#### TEXTAUSZUG
Per Mail schrieb F. der ÖGK: "Ich hatte nachweislich Behandlungen beim Dr. N. in der Höhe von 3.657 Euro und Sie haben mir diese Zahl auf 802 Euro abgeändert, um mir nur 8 Euro überweisen zu müssen." Er bittet alles "nochmals zu überprüfen", bekommt aber keine Rückmeldung mehr.

Strenge Regeln

"Heute" hat daher bei der ÖGK nachgefragt und folgende Antwort bekommen: "In Österreich gibt es einen klar geregelten Ablauf für eine von der Sozialversicherung bewilligte und finanziell unterstützte Kur."

Dann listet die ÖGK Punkt für Punkt auf, wie dieses Prozedere abläuft: "Antragstellung vor Beginn der Maßnahme. Diese erfolgt über den behandelnden Arzt bzw. den Hausarzt. Danach erfolgt die Prüfung der medizinischen Notwendigkeit durch den chefärztlichen Dienst, schließlich die Bewilligung der Kurmaßnahme mit Zuweisung in eine Vertragseinrichtung."
########
#### ANGEZEIGTE INFORMATIONEN
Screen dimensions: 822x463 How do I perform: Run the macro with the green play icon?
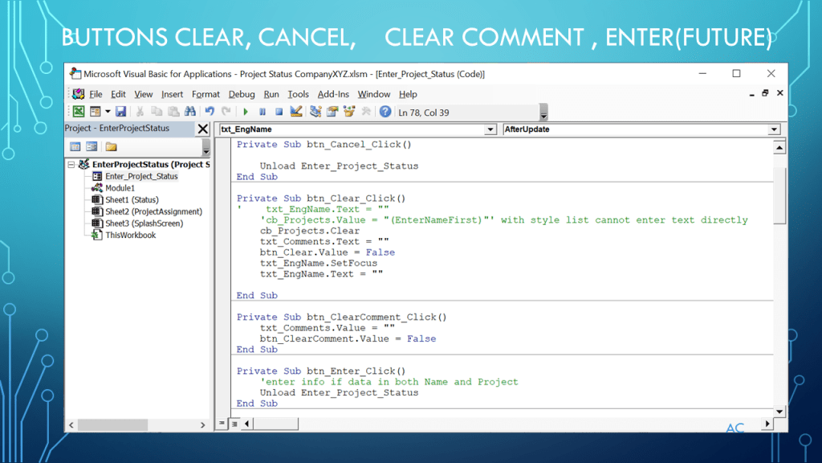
########
Geben Sie aus dem Textauszug über die ÖGK alles von "Per Mail schrieb" bis hinunter zu "keine Rückmeldung mehr." erneut wieder und tauschen Sie dabei "Behandlungen" gegen "Therapien" aus.

Per Mail schrieb F. der ÖGK: "Ich hatte nachweislich Therapien beim Dr. N. in der Höhe von 3.657 Euro und Sie haben mir diese Zahl auf 802 Euro abgeändert, um mir nur 8 Euro überweisen zu müssen." Er bittet alles "nochmals zu überprüfen", bekommt aber keine Rückmeldung mehr.